[Toybox] [PATCH] netcat: make -l exit after handling a request

Sun Jun 25 12:14:01 PDT 2017

On 06/09/2017 04:22 PM, Josh Gao wrote:
> On Fri, Jun 9, 2017 at 1:31 PM, Rob Landley <rob at landley.net
> <mailto:rob at landley.net>> wrote:
> 
>     On 06/09/2017 01:05 PM, Josh Gao wrote:
>     > Patch attached.
> 
>     What specifically did you fix? (I.E. is this the same "netcat -L
>     zombies" issue I have on my todo list?)
> 
> 
> This makes `nc -l` do what it says it does, and listen for exactly one
> connection before exiting, instead of handling connections until a ^C.

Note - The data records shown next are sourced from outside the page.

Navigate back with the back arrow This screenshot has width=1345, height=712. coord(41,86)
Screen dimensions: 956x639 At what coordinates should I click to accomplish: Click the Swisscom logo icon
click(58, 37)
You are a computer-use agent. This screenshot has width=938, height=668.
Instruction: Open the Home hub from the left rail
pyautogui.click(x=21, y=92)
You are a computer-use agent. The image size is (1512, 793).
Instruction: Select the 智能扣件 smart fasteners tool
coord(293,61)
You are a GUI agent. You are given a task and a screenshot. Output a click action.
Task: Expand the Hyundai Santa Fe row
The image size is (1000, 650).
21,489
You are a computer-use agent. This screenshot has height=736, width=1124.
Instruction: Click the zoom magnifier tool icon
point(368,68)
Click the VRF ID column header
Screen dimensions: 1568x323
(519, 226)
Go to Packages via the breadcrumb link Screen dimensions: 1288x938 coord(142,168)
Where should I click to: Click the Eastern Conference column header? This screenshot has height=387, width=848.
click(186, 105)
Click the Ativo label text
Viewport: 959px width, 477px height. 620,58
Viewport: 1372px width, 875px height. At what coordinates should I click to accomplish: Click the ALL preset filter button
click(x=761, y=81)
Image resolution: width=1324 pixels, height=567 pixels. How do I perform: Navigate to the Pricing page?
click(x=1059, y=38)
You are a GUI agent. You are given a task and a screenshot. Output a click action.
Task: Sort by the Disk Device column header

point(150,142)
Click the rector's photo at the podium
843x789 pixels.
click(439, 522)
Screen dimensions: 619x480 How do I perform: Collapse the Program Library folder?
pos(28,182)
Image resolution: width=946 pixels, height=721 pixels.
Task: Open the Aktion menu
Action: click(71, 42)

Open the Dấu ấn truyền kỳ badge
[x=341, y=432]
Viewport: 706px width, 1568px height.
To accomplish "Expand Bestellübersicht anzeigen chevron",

Ok, getting around to looking at this one (sorry for the delay).

I have a longish todo list for netcat, the oldest entry in which is that
commit f492fccc9ceb was sort of awkward, and I'm pretty sure I POSTED
about why it was awkward but the second half of
http://lists.landley.net/pipermail/toybox-landley.net/2015-January/date.html
is of course missing from the archive because Dreamhost is incompetent.
(I think there are now four holes in the archive because of them? I'd
have to check my notes. http://landley.net/dreamhost.txt and
http://landley.net/dreamhost2.txt have plenty more I haven't bothered to
put online because what's the point?)

Anyway, the problem I have with that commit is now this:

  netcat 127.0.0.1 80 -t

doesn't work. It treats -t as a third non-option argument because it hit
a non-option argument first and stopped parsing. But it ONLY does that
if you enable server mode! If you build without server mode, it works fine.)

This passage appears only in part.